Isenbrunn (mf) Am Sonntag, 14. August, feiert die Filialkirche Isenbrunn, malerisch über dem kleinen Ort thronend, das Patrozinium zu Ehren des heiligen Laurentius. Dieses Fest erhält ebenso wie das Patrozinium der Pfarrkirche „Maria Himmelfahrt" am Tag darauf einen besonderen Akzent durch die Mitfeier der 20 Weltjugendtagsgäste aus Ivrea in Norditalien, die vom 11. bis 15. August in der Pfarrei Gungolding/Schambach weilen. Das Vorbereitungsheft für alle deutschen Diözesen zum Weltjugendtag in Köln sieht für diesen Sonntag die Einbeziehung des Themas „Taufe" mit einer Statio und Meditations-Impulsen für den Zug zur Kirche vor. In Isenbrunn bietet sich das geradezu an. Die Taufe erinnert an Jesus Christus als Brunnquell lebendigen Wassers.

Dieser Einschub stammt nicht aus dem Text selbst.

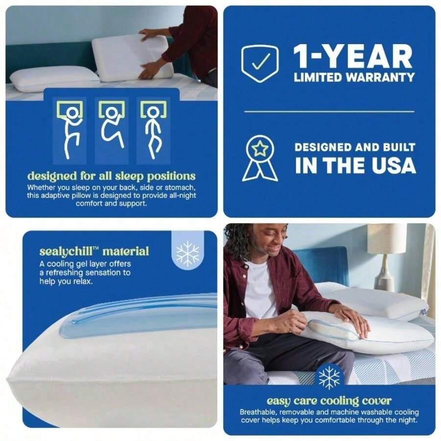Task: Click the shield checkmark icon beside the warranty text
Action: (260, 63)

Die Legende berichtet, dass sich ein Adeliger auf der Jagd verirrt habe und so ermüdet gewesen sei, dass er vor Erschöpfung einschlief. Im Traum habe er eine Quelle gesehen und beim Aufwachen versprach er, wenn er die Quelle finde und dadurch gerettet werde, wolle er zu Ehren des heiligen Laurentius eine Kirche erbauen lassen. Der Isenbrunner Bach war durch Jahrhunderte die Lebensader für Mensch und Vieh in dem kleinen Ort, der früher zu Rieshofen gehörte und nun Gemeindeteil von Walting ist. Der Patroziniumsgottesdienst beginnt entgegen aller anderslautenden Meldungen um 9.30 Uhr mit der Statio an Straße neben dem Bach in der Ortsmitte. Dort ist das Taufgedächtnis geplant; es folgt gemeinsame Prozession zur Eucharistiefeier vor der Kirche. Nach dem Gottesdienst besteht üblicherweise für alle die Möglichkeit zum Mittagessen. Sollte die Witterung sehr ungünstig sein, dann entfällt die Taufstatio, und Gottesdienst und Mittagessen werden nach Pfalzpaint verlegt, und zwar ins Zelt der dortigen Freiwilligen Feuerwehr, das an der Altmühlbrücke für das Dorffest aufgebaut wird.